> TASK DETAILS
Rewrite the lines of the items below as a numbered list, one line per number, leaving out any blank lines.
==== MATERIAL FOR THIS TASK
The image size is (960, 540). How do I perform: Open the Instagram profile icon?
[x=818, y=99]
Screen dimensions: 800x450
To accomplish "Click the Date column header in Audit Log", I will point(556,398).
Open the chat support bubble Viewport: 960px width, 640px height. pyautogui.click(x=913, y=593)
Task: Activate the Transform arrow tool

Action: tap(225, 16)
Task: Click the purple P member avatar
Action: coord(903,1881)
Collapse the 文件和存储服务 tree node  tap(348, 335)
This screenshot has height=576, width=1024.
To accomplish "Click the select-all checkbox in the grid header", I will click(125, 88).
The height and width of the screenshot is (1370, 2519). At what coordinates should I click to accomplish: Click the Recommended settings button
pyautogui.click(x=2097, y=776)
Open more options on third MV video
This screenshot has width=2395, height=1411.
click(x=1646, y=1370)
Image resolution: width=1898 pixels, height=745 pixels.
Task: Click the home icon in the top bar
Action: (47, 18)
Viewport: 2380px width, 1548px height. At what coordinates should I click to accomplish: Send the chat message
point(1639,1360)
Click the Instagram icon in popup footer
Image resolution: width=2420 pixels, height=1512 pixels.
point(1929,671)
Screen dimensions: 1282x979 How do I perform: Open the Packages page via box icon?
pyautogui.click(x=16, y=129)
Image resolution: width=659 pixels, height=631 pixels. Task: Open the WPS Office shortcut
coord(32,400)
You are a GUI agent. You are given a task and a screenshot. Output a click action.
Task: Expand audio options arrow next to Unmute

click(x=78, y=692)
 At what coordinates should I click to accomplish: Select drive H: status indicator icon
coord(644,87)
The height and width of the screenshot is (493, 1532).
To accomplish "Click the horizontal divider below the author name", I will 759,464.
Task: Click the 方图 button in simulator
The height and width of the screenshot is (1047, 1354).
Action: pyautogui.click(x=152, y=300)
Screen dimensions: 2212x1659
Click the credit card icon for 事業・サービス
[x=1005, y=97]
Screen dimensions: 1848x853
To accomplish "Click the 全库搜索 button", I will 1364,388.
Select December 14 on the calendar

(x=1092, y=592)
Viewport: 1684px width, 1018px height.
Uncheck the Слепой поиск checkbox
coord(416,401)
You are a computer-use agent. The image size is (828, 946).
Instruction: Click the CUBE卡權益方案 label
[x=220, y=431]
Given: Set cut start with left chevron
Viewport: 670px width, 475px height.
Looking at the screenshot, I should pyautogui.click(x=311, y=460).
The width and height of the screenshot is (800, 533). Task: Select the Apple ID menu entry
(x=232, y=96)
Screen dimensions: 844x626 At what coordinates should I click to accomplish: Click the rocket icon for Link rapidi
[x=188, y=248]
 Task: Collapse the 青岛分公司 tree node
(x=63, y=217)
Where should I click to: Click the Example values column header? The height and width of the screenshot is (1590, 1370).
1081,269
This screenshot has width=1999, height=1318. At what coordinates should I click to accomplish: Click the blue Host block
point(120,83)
========
> EXERCISE ANSWER
1. The image size is (960, 540). How do I perform: Open the Instagram profile icon?
2. [x=818, y=99]
3. Screen dimensions: 800x450
4. To accomplish "Click the Date column header in Audit Log", I will point(556,398).
5. Open the chat support bubble Viewport: 960px width, 640px height. pyautogui.click(x=913, y=593)
6. Task: Activate the Transform arrow tool
7. Action: tap(225, 16)
8. Task: Click the purple P member avatar
9. Action: coord(903,1881)
10. Collapse the 文件和存储服务 tree node  tap(348, 335)
11. This screenshot has height=576, width=1024.
12. To accomplish "Click the select-all checkbox in the grid header", I will click(125, 88).
13. The height and width of the screenshot is (1370, 2519). At what coordinates should I click to accomplish: Click the Recommended settings button
14. pyautogui.click(x=2097, y=776)
15. Open more options on third MV video
16. This screenshot has width=2395, height=1411.
17. click(x=1646, y=1370)
18. Image resolution: width=1898 pixels, height=745 pixels.
19. Task: Click the home icon in the top bar
20. Action: (47, 18)
21. Viewport: 2380px width, 1548px height. At what coordinates should I click to accomplish: Send the chat message
22. point(1639,1360)
23. Click the Instagram icon in popup footer
24. Image resolution: width=2420 pixels, height=1512 pixels.
25. point(1929,671)
26. Screen dimensions: 1282x979 How do I perform: Open the Packages page via box icon?
27. pyautogui.click(x=16, y=129)
28. Image resolution: width=659 pixels, height=631 pixels. Task: Open the WPS Office shortcut
29. coord(32,400)
30. You are a GUI agent. You are given a task and a screenshot. Output a click action.
31. Task: Expand audio options arrow next to Unmute
32. click(x=78, y=692)
33.  At what coordinates should I click to accomplish: Select drive H: status indicator icon
34. coord(644,87)
35. The height and width of the screenshot is (493, 1532).
36. To accomplish "Click the horizontal divider below the author name", I will 759,464.
37. Task: Click the 方图 button in simulator
38. The height and width of the screenshot is (1047, 1354).
39. Action: pyautogui.click(x=152, y=300)
40. Screen dimensions: 2212x1659
41. Click the credit card icon for 事業・サービス
42. [x=1005, y=97]
43. Screen dimensions: 1848x853
44. To accomplish "Click the 全库搜索 button", I will 1364,388.
45. Select December 14 on the calendar
46. (x=1092, y=592)
47. Viewport: 1684px width, 1018px height.
48. Uncheck the Слепой поиск checkbox
49. coord(416,401)
50. You are a computer-use agent. The image size is (828, 946).
51. Instruction: Click the CUBE卡權益方案 label
52. [x=220, y=431]
53. Given: Set cut start with left chevron
54. Viewport: 670px width, 475px height.
55. Looking at the screenshot, I should pyautogui.click(x=311, y=460).
56. The width and height of the screenshot is (800, 533). Task: Select the Apple ID menu entry
57. (x=232, y=96)
58. Screen dimensions: 844x626 At what coordinates should I click to accomplish: Click the rocket icon for Link rapidi
59. [x=188, y=248]
60.  Task: Collapse the 青岛分公司 tree node
61. (x=63, y=217)
62. Where should I click to: Click the Example values column header? The height and width of the screenshot is (1590, 1370).
63. 1081,269
64. This screenshot has width=1999, height=1318. At what coordinates should I click to accomplish: Click the blue Host block
65. point(120,83)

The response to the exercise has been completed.